Future research will focus on removing these limitations. Recent work [125, 171] has proposed techniques for fast adaptation, but doing so in a workload-agnostic manner and without changes to the underlying OS is hard. Cache reconfigurations will likely be at long-term intervals. Integrating cache performance models with prefetching models [48] seems to be an interesting direction for further exploration.
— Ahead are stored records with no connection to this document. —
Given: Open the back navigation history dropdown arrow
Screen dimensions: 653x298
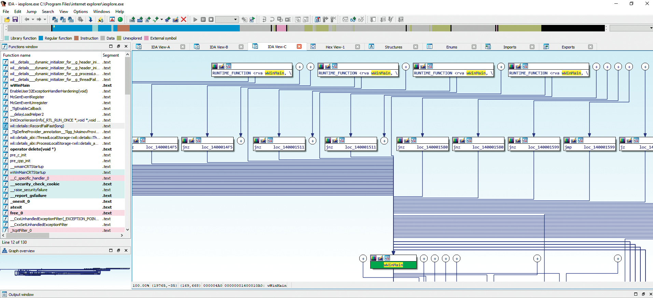Looking at the screenshot, I should [x=33, y=19].
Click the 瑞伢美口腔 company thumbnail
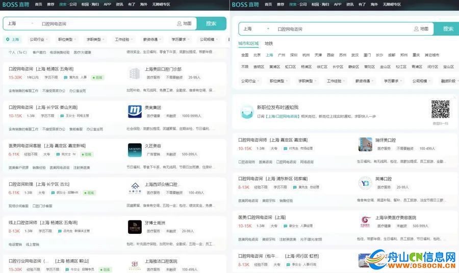Viewport: 459px width, 273px height. point(365,144)
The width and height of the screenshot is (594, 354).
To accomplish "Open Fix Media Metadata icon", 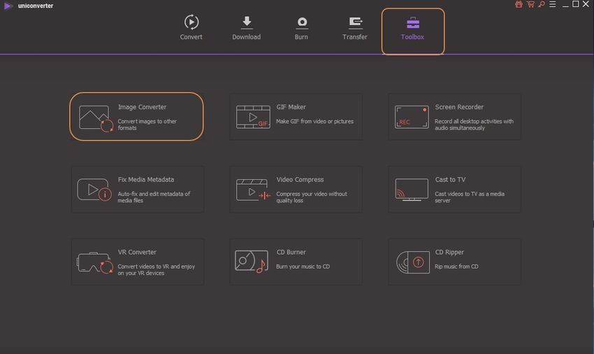I will click(95, 190).
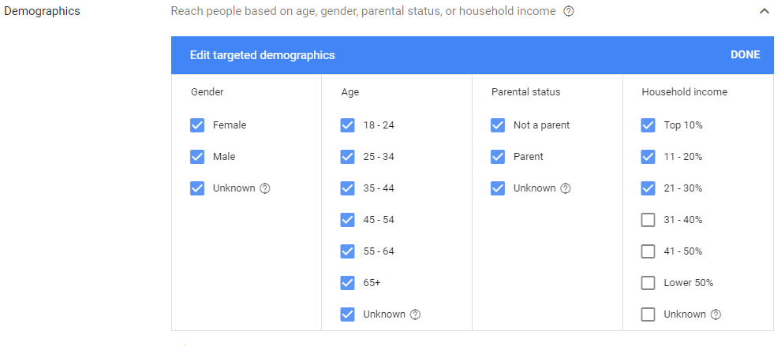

Current studies have not fully explored simultaneous reconfiguration of multiple different types of knobs within the same server. Our classification scheme in Chapter 6 highlights the potential for future work in the area. One of the challenges in doing such work is the lack of availability of many dynamically reconfigurable knobs in real systems. This makes full-system simulation a necessity for exploring this space. A number of modern systems support reconfiguring the number of logical cores and socket-level DVFS, but fewer systems support per-core DVFS. Only a handful of Xeon models support cache capacity allocation. Hardware support for inspecting cache access streams is absent. Hardware prefetching control is extremely limited (only enable/disable). Some other knobs such as QPI (Quick Path Interconnect) speed and memory speed can be configured only at system boot time. Making these and other knobs dynamically reconfigurable will greatly help OS schedulers to operate systems more efficiently.
A SPECPOWER POWER-PERFORMANCE

Figure A.1 shows the power-performance state space for SPECpower on HS for various configurations chosen statically and fixed throughout the entire run. Each subfigure shows particular combinations of number of cores (4 cores or 1 core) and memory frequency (1600 MHz or 1067 MHz) and all possible DVFS levels for each combination. We keep the default setting of prefetching enabled for all runs.

Reducing memory frequency affects bandwidth, but has noticeable impact only when there are more active cores to generate memory traffic. Reducing the number of cores or memory frequency reduces the maximum load that can be served, but does not significantly lower the Pareto frontier at low loads.

Figure A.1: SPECpower power-performance with different configurations.